- Work to be completed
Search the data below for the word "computer" and copy each line that holds it.
Content starts
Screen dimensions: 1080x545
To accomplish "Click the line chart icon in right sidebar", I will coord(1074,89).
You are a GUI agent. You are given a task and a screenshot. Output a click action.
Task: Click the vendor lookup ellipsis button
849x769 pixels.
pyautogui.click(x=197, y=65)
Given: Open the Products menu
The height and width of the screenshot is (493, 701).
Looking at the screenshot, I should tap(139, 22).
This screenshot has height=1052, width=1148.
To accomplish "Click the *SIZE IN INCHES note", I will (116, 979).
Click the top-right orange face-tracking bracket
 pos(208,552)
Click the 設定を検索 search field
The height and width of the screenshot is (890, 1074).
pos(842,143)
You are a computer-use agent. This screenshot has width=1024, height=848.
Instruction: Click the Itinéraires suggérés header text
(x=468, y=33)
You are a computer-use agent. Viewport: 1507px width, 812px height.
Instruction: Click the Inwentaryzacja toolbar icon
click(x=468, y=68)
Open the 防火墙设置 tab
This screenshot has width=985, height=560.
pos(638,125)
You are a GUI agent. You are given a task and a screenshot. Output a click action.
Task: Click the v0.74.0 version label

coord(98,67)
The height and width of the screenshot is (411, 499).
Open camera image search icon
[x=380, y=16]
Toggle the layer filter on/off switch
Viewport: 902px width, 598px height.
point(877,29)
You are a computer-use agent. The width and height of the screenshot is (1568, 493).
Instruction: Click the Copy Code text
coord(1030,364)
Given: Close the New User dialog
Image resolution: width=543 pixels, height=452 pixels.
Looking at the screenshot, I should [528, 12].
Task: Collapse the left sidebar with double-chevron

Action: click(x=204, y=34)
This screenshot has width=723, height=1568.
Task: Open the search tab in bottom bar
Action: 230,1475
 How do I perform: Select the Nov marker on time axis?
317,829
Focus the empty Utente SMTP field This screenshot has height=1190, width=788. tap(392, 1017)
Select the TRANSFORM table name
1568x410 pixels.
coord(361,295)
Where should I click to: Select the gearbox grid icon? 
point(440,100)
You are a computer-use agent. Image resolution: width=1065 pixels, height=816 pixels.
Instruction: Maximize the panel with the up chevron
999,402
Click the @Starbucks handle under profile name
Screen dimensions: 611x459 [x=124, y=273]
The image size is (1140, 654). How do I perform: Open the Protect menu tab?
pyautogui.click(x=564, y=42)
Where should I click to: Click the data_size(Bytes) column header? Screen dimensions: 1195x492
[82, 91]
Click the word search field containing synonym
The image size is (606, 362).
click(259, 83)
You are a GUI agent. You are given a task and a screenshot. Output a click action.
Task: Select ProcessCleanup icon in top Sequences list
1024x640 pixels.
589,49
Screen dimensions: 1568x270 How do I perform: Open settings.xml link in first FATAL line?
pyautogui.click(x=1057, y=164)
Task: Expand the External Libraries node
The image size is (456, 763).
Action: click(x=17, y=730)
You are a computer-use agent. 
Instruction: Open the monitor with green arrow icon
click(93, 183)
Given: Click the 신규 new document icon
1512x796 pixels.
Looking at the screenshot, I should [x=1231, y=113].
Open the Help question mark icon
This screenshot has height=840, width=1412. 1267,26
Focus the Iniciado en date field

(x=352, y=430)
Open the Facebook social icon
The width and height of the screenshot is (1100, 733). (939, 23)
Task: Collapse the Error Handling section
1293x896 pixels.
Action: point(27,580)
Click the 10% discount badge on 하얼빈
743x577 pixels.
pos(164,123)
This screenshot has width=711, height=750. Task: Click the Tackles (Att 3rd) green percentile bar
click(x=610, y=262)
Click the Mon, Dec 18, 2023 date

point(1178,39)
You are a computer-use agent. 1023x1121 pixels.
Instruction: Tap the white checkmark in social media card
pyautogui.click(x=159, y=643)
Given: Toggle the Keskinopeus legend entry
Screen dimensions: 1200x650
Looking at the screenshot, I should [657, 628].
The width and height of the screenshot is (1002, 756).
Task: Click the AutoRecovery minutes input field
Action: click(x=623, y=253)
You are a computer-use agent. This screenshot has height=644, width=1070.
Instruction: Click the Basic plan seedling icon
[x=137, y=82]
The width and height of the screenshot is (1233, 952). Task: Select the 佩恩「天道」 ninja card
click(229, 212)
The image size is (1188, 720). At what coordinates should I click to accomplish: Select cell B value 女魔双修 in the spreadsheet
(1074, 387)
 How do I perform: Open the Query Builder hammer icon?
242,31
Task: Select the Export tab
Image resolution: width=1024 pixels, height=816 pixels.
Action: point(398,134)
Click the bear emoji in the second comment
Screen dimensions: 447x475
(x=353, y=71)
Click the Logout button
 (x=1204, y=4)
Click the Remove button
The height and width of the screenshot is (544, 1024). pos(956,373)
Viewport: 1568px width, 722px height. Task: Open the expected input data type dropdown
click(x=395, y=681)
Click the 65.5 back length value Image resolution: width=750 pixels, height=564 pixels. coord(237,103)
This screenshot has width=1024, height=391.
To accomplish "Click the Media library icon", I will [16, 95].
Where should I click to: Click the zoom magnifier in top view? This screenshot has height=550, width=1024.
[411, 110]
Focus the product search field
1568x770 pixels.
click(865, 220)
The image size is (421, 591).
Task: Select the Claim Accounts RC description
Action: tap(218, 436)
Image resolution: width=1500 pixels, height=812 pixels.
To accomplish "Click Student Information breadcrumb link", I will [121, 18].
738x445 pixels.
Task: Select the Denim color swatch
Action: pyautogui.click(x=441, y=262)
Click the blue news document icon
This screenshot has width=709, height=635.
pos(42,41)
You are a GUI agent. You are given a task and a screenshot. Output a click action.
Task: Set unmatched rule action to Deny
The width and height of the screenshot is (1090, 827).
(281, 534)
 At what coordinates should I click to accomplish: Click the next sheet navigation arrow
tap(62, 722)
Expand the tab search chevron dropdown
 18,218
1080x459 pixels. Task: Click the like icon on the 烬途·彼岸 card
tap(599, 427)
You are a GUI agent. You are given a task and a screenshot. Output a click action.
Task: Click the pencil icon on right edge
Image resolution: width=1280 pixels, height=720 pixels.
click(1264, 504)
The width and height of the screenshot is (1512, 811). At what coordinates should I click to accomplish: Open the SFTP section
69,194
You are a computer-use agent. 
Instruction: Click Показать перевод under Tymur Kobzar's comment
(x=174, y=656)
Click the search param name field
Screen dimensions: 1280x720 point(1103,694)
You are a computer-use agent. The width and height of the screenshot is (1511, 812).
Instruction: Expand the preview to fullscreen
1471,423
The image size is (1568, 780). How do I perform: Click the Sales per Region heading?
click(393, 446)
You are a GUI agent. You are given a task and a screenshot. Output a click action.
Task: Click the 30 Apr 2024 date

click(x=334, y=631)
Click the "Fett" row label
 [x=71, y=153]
Content ends
- Task output
You are a computer-use agent. This screenshot has width=1024, height=848.
You are a computer-use agent. Viewport: 1507px width, 812px height.
You are a computer-use agent. The width and height of the screenshot is (1568, 493).
You are a computer-use agent. Image resolution: width=1065 pixels, height=816 pixels.
You are a computer-use agent. 
You are a computer-use agent. 1023x1121 pixels.
You are a computer-use agent. This screenshot has height=644, width=1070.
You are a computer-use agent. 
You are a computer-use agent. The width and height of the screenshot is (1511, 812).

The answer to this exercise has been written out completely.